* _What you are asked to do_
Go through the entries and copy each one exactly. Leave none out.
═════ Dataset content
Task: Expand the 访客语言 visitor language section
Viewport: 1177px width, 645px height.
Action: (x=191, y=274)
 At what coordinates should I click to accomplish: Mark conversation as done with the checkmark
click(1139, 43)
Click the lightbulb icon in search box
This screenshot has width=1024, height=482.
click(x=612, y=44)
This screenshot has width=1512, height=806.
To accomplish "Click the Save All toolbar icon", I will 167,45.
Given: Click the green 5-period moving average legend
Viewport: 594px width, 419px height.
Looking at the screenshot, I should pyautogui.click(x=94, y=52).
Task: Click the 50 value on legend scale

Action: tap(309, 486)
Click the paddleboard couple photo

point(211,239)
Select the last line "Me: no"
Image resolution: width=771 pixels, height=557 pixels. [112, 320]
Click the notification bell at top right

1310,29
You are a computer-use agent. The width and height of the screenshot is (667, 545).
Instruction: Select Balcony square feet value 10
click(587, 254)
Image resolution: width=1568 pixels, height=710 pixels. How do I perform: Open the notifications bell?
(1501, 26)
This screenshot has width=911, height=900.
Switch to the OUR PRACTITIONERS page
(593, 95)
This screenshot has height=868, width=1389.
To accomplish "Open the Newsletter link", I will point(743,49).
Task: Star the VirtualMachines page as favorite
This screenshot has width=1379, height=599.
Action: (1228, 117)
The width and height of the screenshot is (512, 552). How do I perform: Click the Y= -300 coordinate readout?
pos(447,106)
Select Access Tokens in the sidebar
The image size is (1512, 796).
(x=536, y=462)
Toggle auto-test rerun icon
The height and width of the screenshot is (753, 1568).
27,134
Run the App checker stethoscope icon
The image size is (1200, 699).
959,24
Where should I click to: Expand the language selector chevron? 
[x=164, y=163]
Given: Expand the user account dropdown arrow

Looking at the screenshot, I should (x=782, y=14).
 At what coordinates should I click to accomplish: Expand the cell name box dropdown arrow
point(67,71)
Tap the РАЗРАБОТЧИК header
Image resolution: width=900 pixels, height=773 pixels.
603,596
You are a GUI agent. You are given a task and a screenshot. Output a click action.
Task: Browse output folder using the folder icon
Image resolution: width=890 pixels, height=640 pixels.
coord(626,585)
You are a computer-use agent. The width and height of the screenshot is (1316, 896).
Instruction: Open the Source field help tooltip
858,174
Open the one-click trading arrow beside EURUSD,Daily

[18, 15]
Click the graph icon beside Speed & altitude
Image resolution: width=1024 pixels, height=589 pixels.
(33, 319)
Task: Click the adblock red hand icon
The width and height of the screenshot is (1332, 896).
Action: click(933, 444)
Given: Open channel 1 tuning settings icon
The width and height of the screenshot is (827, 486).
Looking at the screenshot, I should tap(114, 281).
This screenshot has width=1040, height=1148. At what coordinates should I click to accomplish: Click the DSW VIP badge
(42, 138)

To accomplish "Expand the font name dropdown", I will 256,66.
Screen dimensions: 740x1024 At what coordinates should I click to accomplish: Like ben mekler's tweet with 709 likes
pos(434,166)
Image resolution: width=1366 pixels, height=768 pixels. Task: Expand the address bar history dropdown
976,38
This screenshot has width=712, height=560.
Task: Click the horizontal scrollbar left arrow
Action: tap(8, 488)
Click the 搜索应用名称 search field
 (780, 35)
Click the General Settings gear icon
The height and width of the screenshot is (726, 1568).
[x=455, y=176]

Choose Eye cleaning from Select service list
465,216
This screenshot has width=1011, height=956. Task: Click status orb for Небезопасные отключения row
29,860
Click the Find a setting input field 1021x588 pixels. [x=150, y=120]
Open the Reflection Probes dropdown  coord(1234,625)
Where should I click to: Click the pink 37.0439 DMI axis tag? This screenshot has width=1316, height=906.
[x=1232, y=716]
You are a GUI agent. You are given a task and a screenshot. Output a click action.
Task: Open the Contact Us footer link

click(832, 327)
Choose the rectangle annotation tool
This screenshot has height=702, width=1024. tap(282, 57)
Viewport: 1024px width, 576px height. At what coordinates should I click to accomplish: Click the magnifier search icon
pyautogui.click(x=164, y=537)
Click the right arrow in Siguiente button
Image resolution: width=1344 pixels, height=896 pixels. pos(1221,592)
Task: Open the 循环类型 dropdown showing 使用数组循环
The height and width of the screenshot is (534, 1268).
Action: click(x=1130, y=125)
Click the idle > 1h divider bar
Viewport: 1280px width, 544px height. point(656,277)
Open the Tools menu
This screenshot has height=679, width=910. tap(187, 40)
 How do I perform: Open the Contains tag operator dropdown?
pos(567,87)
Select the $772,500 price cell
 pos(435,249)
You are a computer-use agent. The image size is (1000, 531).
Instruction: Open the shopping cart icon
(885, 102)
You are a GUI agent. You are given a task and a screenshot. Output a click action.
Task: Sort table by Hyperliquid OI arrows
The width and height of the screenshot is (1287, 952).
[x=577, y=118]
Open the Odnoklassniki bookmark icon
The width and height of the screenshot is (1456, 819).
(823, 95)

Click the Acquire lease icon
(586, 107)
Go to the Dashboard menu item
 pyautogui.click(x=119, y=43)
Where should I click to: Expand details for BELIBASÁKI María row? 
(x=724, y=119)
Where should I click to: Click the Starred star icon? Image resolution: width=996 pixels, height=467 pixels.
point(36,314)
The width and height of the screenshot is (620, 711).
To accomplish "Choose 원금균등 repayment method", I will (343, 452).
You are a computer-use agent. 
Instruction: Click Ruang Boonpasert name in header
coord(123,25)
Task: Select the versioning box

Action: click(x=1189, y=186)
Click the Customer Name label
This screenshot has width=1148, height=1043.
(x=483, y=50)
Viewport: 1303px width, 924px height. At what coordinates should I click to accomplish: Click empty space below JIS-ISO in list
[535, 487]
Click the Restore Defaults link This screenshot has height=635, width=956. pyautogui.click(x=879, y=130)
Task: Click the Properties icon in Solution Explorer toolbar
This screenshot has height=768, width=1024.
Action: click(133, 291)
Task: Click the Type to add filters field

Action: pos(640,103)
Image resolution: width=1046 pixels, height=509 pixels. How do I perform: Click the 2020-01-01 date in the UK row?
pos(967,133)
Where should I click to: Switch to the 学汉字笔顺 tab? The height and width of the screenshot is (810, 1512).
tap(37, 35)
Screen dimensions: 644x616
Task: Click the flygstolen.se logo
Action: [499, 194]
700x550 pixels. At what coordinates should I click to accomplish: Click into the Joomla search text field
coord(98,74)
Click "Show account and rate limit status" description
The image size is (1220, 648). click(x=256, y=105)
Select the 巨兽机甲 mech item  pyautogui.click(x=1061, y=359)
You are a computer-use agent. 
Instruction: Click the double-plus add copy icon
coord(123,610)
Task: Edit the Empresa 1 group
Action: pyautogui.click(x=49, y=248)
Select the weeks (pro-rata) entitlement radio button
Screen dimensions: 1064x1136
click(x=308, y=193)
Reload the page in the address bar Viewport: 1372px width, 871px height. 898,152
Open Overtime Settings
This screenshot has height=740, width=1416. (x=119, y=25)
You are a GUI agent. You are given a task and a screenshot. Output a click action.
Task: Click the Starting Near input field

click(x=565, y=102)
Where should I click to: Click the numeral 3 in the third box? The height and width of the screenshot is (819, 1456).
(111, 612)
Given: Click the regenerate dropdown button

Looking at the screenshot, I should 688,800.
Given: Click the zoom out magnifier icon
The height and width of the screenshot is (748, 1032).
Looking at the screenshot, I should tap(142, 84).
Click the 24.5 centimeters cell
══════════
* _Solution to the exercise_
Task: Expand the 访客语言 visitor language section
Viewport: 1177px width, 645px height.
Action: (x=191, y=274)
 At what coordinates should I click to accomplish: Mark conversation as done with the checkmark
click(1139, 43)
Click the lightbulb icon in search box
This screenshot has width=1024, height=482.
click(x=612, y=44)
This screenshot has width=1512, height=806.
To accomplish "Click the Save All toolbar icon", I will 167,45.
Given: Click the green 5-period moving average legend
Viewport: 594px width, 419px height.
Looking at the screenshot, I should pyautogui.click(x=94, y=52).
Task: Click the 50 value on legend scale

Action: tap(309, 486)
Click the paddleboard couple photo

point(211,239)
Select the last line "Me: no"
Image resolution: width=771 pixels, height=557 pixels. [112, 320]
Click the notification bell at top right

1310,29
You are a computer-use agent. The width and height of the screenshot is (667, 545).
Instruction: Select Balcony square feet value 10
click(587, 254)
Image resolution: width=1568 pixels, height=710 pixels. How do I perform: Open the notifications bell?
(1501, 26)
This screenshot has width=911, height=900.
Switch to the OUR PRACTITIONERS page
(593, 95)
This screenshot has height=868, width=1389.
To accomplish "Open the Newsletter link", I will point(743,49).
Task: Star the VirtualMachines page as favorite
This screenshot has width=1379, height=599.
Action: (1228, 117)
The width and height of the screenshot is (512, 552). How do I perform: Click the Y= -300 coordinate readout?
pos(447,106)
Select Access Tokens in the sidebar
The image size is (1512, 796).
(x=536, y=462)
Toggle auto-test rerun icon
The height and width of the screenshot is (753, 1568).
27,134
Run the App checker stethoscope icon
The image size is (1200, 699).
959,24
Where should I click to: Expand the language selector chevron? 
[x=164, y=163]
Given: Expand the user account dropdown arrow

Looking at the screenshot, I should (x=782, y=14).
 At what coordinates should I click to accomplish: Expand the cell name box dropdown arrow
point(67,71)
Tap the РАЗРАБОТЧИК header
Image resolution: width=900 pixels, height=773 pixels.
603,596
You are a GUI agent. You are given a task and a screenshot. Output a click action.
Task: Browse output folder using the folder icon
Image resolution: width=890 pixels, height=640 pixels.
coord(626,585)
You are a computer-use agent. The width and height of the screenshot is (1316, 896).
Instruction: Open the Source field help tooltip
858,174
Open the one-click trading arrow beside EURUSD,Daily

[18, 15]
Click the graph icon beside Speed & altitude
Image resolution: width=1024 pixels, height=589 pixels.
(33, 319)
Task: Click the adblock red hand icon
The width and height of the screenshot is (1332, 896).
Action: click(933, 444)
Given: Open channel 1 tuning settings icon
The width and height of the screenshot is (827, 486).
Looking at the screenshot, I should tap(114, 281).
This screenshot has width=1040, height=1148. At what coordinates should I click to accomplish: Click the DSW VIP badge
(42, 138)

To accomplish "Expand the font name dropdown", I will 256,66.
Screen dimensions: 740x1024 At what coordinates should I click to accomplish: Like ben mekler's tweet with 709 likes
pos(434,166)
Image resolution: width=1366 pixels, height=768 pixels. Task: Expand the address bar history dropdown
976,38
This screenshot has width=712, height=560.
Task: Click the horizontal scrollbar left arrow
Action: tap(8, 488)
Click the 搜索应用名称 search field
 (780, 35)
Click the General Settings gear icon
The height and width of the screenshot is (726, 1568).
[x=455, y=176]

Choose Eye cleaning from Select service list
465,216
This screenshot has width=1011, height=956. Task: Click status orb for Небезопасные отключения row
29,860
Click the Find a setting input field 1021x588 pixels. [x=150, y=120]
Open the Reflection Probes dropdown  coord(1234,625)
Where should I click to: Click the pink 37.0439 DMI axis tag? This screenshot has width=1316, height=906.
[x=1232, y=716]
You are a GUI agent. You are given a task and a screenshot. Output a click action.
Task: Open the Contact Us footer link

click(832, 327)
Choose the rectangle annotation tool
This screenshot has height=702, width=1024. tap(282, 57)
Viewport: 1024px width, 576px height. At what coordinates should I click to accomplish: Click the magnifier search icon
pyautogui.click(x=164, y=537)
Click the right arrow in Siguiente button
Image resolution: width=1344 pixels, height=896 pixels. pos(1221,592)
Task: Open the 循环类型 dropdown showing 使用数组循环
The height and width of the screenshot is (534, 1268).
Action: click(x=1130, y=125)
Click the idle > 1h divider bar
Viewport: 1280px width, 544px height. point(656,277)
Open the Tools menu
This screenshot has height=679, width=910. tap(187, 40)
 How do I perform: Open the Contains tag operator dropdown?
pos(567,87)
Select the $772,500 price cell
 pos(435,249)
You are a computer-use agent. The image size is (1000, 531).
Instruction: Open the shopping cart icon
(885, 102)
You are a GUI agent. You are given a task and a screenshot. Output a click action.
Task: Sort table by Hyperliquid OI arrows
The width and height of the screenshot is (1287, 952).
[x=577, y=118]
Open the Odnoklassniki bookmark icon
The width and height of the screenshot is (1456, 819).
(823, 95)

Click the Acquire lease icon
(586, 107)
Go to the Dashboard menu item
 pyautogui.click(x=119, y=43)
Where should I click to: Expand details for BELIBASÁKI María row? 
(x=724, y=119)
Where should I click to: Click the Starred star icon? Image resolution: width=996 pixels, height=467 pixels.
point(36,314)
The width and height of the screenshot is (620, 711).
To accomplish "Choose 원금균등 repayment method", I will (343, 452).
You are a computer-use agent. 
Instruction: Click Ruang Boonpasert name in header
coord(123,25)
Task: Select the versioning box

Action: click(x=1189, y=186)
Click the Customer Name label
This screenshot has width=1148, height=1043.
(x=483, y=50)
Viewport: 1303px width, 924px height. At what coordinates should I click to accomplish: Click empty space below JIS-ISO in list
[535, 487]
Click the Restore Defaults link This screenshot has height=635, width=956. pyautogui.click(x=879, y=130)
Task: Click the Properties icon in Solution Explorer toolbar
This screenshot has height=768, width=1024.
Action: click(133, 291)
Task: Click the Type to add filters field

Action: pos(640,103)
Image resolution: width=1046 pixels, height=509 pixels. How do I perform: Click the 2020-01-01 date in the UK row?
pos(967,133)
Where should I click to: Switch to the 学汉字笔顺 tab? The height and width of the screenshot is (810, 1512).
tap(37, 35)
Screen dimensions: 644x616
Task: Click the flygstolen.se logo
Action: [499, 194]
700x550 pixels. At what coordinates should I click to accomplish: Click into the Joomla search text field
coord(98,74)
Click "Show account and rate limit status" description
The image size is (1220, 648). click(x=256, y=105)
Select the 巨兽机甲 mech item  pyautogui.click(x=1061, y=359)
You are a computer-use agent. 
Instruction: Click the double-plus add copy icon
coord(123,610)
Task: Edit the Empresa 1 group
Action: pyautogui.click(x=49, y=248)
Select the weeks (pro-rata) entitlement radio button
Screen dimensions: 1064x1136
click(x=308, y=193)
Reload the page in the address bar Viewport: 1372px width, 871px height. 898,152
Open Overtime Settings
This screenshot has height=740, width=1416. (x=119, y=25)
You are a GUI agent. You are given a task and a screenshot. Output a click action.
Task: Click the Starting Near input field

click(x=565, y=102)
Where should I click to: Click the numeral 3 in the third box? The height and width of the screenshot is (819, 1456).
(111, 612)
Given: Click the regenerate dropdown button

Looking at the screenshot, I should 688,800.
Given: Click the zoom out magnifier icon
The height and width of the screenshot is (748, 1032).
Looking at the screenshot, I should tap(142, 84).
Click the 24.5 centimeters cell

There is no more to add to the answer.